◆ EXCERPT
Ecosyste.ms: Awesome

An open API service indexing awesome lists of open source software.

https://shinmera.github.io/for/

An extensible iteration macro library.
https://shinmera.github.io/for/

Last synced: 2 months ago
JSON representation

An extensible iteration macro library.

Lists

README

        

## About For
For is a library for an extensible iteration macro. It allows you to write concise looping constructs similar to `loop` and `iterate`. Unlike loop however it is extensible and sensible, and unlike iterate it does not require code-walking and is easier to extend.

## How To
Load For using ASDF or Quicklisp.

(ql:quickload :for)

Now we can use the `for` macro to do iteration. Most of the constructs you know from `loop` are available with the same name in For.

(for:for ((li in (list 1 2 3 4))
(vi across #(a b c d)))
(format T "~&~a ~a" li vi))

In `loop` this might look as follows:

(loop for li in (list 1 2 3 4)
for vi across #(a b c d)
do (format T "~&~a ~a" li vi))

Unlike `loop` and `iterate`, `for` makes a distinction between "bindings" and body forms. Body forms can also contain clauses:

(for:for ((li in (list 1 2 3 4)))
(thereis (evenp li)))

In `loop` this might look as follows:

(loop for li in (list 1 2 3 4)
thereis (evenp li))

Naturally, there's also accumulation bindings:

(for:for ((randoms collecting (random 10)))
(until (= 10 (length randoms))))

In `loop` this might look as follows:

(loop collect (random 10) into randoms
until (= 10 (length randoms)))

You might realise that the above is a rather inefficient way of writing the loop. Instead we can also use the `repeat` binding:

(for:for ((i repeat 10)
(randoms collecting (random 10))))

In `loop` this might look as follows:

(loop repeat 10
collect (random 10))

If we have multiple bindings or clauses that might have useful values to return, all of them are returned:

(for:for ((a over *random-state* :limit 10)
(b collect a))
(thereis (evenp a)))

In `loop` this might look as follows:

(loop with iterator = (for-iterator:make-iterator *random-state* :limit 10)
while (for-iterator:has-more iterator)
for a = (for-iterator:next iterator)
collect a into b
when (evenp a)
return (values T b))

In order for short-circuiting clauses to have highest priority on values, clause-values are always returned first followed by binding values. Otherwise the order follows the declaration order of the respective clauses/bindings. Note that clauses must appear as a "top-level" form within the `for` body and cannot appear as the result of a macroexpansion.

For also features a generic iterator construct that allows you to iterate over a multitude of different data types without having to do a case-distinction by yourself. We already saw this with the `over *random-state*` binding from the previous example.

(for:for ((a over '(1 2 3))
(b over #(a b c))

◆ DATA PROVIDED
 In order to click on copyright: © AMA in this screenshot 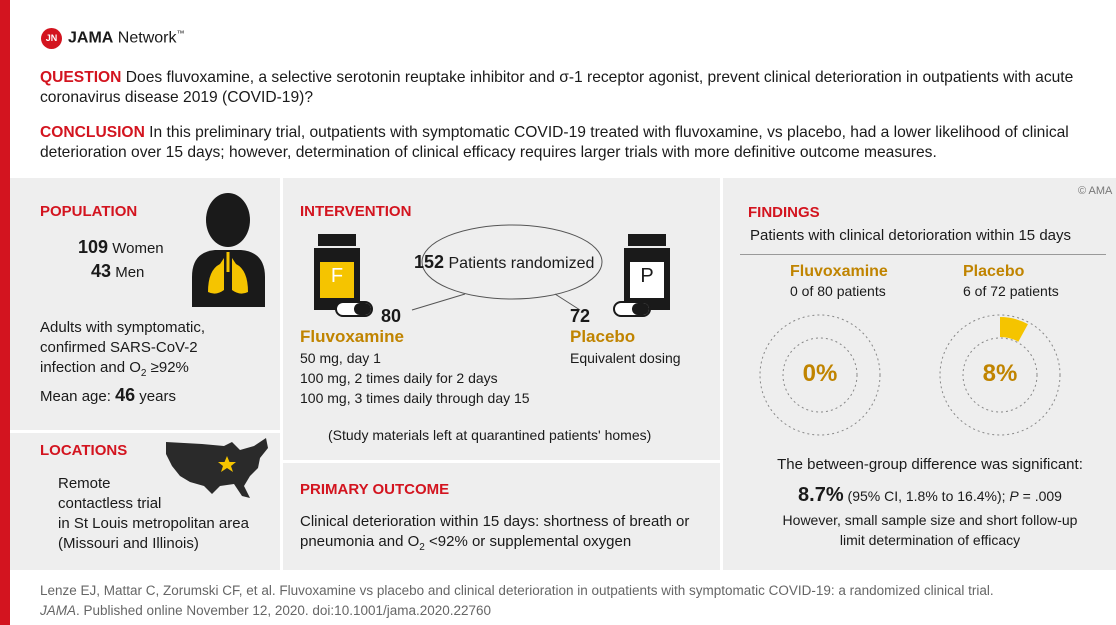, I will do `click(1096, 191)`.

◆ QUESTIONS TO ANSWER
A – List every distinct binding keyword used inside the binding lists of the for:for examples in the For README.
B – According to the For README, when a for form has several clauses and bindings that return values, which come first?
C – Continue the For README from the point where it stops.
The data has no connection to the For README.

◆ RESPONSES FOR EACH TASK
A – in, across, collecting, repeat, over, collect

B – Clause-values are always returned first, followed by binding values.

C –
(c over (for:for ((table as (make-hash-table)))
(setf (gethash (random 10) table) (random 10)) (repeat 3)))
(d over *package*)
(e over *random-state*)
(f over (directory (merge-pathnames "*.*" (user-homedir-pathname))))
(g over (make-string-input-stream "Hi!")))
(print (list a b c d e f g)))

`over` will also automatically support iterating over additional sequence types if your implementation supports the extensible sequences protocol. Note that the `over` iterator construct can be slower than a tailored iteration construct.

Some iterators also support updating the current element. If you require doing so, you can use the `updating` binding.

(for:for ((list as (list 1 2 3 4 5))
(item updating list))
(setf item (expt item item)))

In `loop` this might look as follows:

(loop with list = (list 1 2 3 4 5)
with iterator = (for-iterator:make-iterator list)
while (for-iterator:has-more iterator)
do (for-iterator:next iterator)
(symbol-macrolet ((item (for-iterator:current iterator)))
(setf item (expt item item)))
finally (return list))

Some of the bindings also support destructuring the current item by a destructuring-lambda-list.

(for:for (((type &key object limit) in '((counter :limit 5)
(package :object *package*))))
(format T "~&Type: ~a~@[ Object: ~a~]~@[ Limit: ~a~]" type object limit))

In `loop` this might look as follows:

(loop for list in '((counter :limit 5)
(package :object *package*))
do (destructuring-bind (type &key object limit) list
(format T "~&Type: ~a~@[ Object: ~a~]~@[ Limit: ~a~]" type object limit)))

You can check a binding's or clause's documentation with `(documentation 'in 'for:binding)` which will tell you whether it supports destructuring through `update`.

Sometimes you may want to iterate over multiple things in sequence rather than in parallel. For this you can use the `being` binding, which allows you to pass a list of sub-bindings to sequentially use.

(for:for (((k v) being
(in '((駅 station) (出口 exit) (特急 express-train)))
(across #((勉強 studying) (宿題 home-work) (授業 lesson) (試験 exam)))))
(format T "~&~a: ~a" k v))

In `loop` this might look as follows:

(progn (loop for (k v) in '((駅 station) (出口 exit) (特急 express-train))
do (format T "~&~a: ~a" k v))
(loop for (k v) across #((勉強 studying) (宿題 home-work) (授業 lesson) (試験 exam))
do (format T "~&~a: ~a" k v)))

If a binding should only be updated based on a condition, there's the `when` and `unless` bindings that defer based on a test.

(for:for ((random = (random 10))
(list when (evenp random) collect random))
(until (= 10 (length list))))

In `loop` this might look as follows:

(loop with list = ()
for random = (random 10)
when (evenp random)
do (push random list)
until (= 10 (length list))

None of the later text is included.